Cells were lysed in native lysis buffer (10% glycerol, 25 mM NaCl, 20 mM HEPES pH 7.0, 1% DDM, and complete protease inhibitors) and then solubilized by rotating 30 min at 4 °C. Lysates were centrifuged for 10 min at 14000 rpm. The supernatant was added with 4× native sample buffer (Invitrogen), run on a native PAGE gel, and transferred to a PVDF membrane using a wet transfer system (BioRad) before immunoblotting analysis with the indicated antibodies.

Viral infection in mice

Age- and sex-matched wild-type and Irf8‒/‒ mice were injected intraperitoneally with HSV-1. The viability of the infected mice was monitored for 15 days. Tissues from infected mice were weighed and homogenized with PBS, followed by centrifugation at 1620 × g for 30 min. The supernatants were collected for plaque assays on monolayers of Vero cells seeded in 24-well plates.
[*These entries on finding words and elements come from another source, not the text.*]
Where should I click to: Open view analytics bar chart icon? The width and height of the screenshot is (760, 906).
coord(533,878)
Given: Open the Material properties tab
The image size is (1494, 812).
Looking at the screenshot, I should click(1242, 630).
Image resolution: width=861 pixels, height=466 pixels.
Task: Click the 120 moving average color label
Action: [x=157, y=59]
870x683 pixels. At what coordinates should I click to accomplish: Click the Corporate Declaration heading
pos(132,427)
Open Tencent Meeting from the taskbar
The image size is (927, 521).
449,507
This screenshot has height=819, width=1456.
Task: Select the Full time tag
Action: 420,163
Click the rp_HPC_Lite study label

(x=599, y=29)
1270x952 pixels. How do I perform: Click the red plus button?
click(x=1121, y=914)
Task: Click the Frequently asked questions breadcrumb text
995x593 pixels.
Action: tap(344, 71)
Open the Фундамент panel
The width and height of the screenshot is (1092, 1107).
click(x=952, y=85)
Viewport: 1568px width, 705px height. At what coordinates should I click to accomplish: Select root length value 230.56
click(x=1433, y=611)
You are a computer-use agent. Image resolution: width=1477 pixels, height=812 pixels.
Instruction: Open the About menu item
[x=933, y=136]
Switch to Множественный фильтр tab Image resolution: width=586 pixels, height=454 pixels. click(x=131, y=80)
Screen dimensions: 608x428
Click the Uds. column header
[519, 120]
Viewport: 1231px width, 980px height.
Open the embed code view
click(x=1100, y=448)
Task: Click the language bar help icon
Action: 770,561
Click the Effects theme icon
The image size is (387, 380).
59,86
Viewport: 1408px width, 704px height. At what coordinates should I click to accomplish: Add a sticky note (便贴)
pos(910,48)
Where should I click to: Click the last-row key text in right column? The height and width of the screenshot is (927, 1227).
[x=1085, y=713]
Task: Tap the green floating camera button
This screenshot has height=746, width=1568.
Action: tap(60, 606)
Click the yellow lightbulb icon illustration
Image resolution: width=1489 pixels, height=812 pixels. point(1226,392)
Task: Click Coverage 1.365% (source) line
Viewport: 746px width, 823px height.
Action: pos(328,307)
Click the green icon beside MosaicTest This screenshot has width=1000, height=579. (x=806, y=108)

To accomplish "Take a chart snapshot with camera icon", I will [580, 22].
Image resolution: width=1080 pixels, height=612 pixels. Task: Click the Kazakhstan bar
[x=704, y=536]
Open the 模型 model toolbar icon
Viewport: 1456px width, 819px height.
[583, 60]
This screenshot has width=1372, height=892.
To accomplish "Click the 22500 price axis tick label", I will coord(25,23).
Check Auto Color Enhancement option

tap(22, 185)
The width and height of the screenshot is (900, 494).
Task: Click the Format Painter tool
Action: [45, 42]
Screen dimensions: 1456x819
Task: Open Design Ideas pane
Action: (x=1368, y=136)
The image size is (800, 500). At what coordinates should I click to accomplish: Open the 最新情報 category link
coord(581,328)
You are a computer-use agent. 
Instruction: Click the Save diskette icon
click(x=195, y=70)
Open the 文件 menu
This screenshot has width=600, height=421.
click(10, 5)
Cellular senescence assays

To evaluate damage-induced cellular senescence, cells at approximately 60-70% confluence were treated with hydroxyurea (10 mM), CPT (1 µM) or mitomycin C (1 µM) for 24 h and then changed to fresh medium. The cells were cultured for another 5 d and harvested for the SA-β-Gal assay using a cellular senescence assay kit (abbkine) according to the manufacturer’s manual. For quantification of β-galactosidase staining positive cells, the blue positive cells in at least three randomly selected fields were counted under a microscope. To detect the SASPs, cells were lysed after 5–8 d of stimulation and subjected to RNA extraction and qPCR assays to detect the mRNA levels of MMP12, IL6, and p21waf1.

Statistics and reproducibility

Unpaired Student’s t-test was used for statistical analysis with Microsoft Excel and GraphPad Prism Software. For the mouse survival study, Kaplan–Meier survival curves were generated and analyzed by Log-Rank test; P < 0.05 was considered significant. Fluorescent-imaging analysis was performed in a blinded fashion. Densitometry quantification was made by ImageJ Software. All data are representative of at least two independent experiments with similar results.

Reporting summary

Further information on research design is available in the Nature Research Reporting Summary linked to this article.